→ Aim of the exercise
Locate every line in the records below that contains the word "Click", and copy each one out.

→ Exercise data
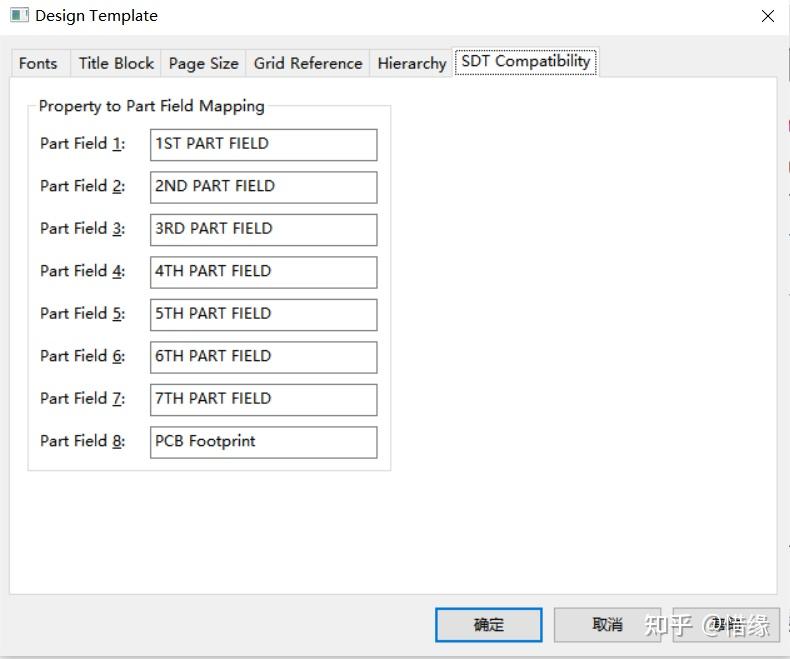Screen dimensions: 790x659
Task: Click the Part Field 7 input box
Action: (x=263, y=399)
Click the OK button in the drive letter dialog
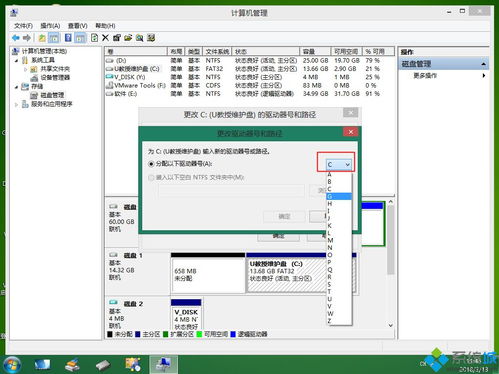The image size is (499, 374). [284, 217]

→ Final result
Task: Click the Part Field 7 input box
Click the OK button in the drive letter dialog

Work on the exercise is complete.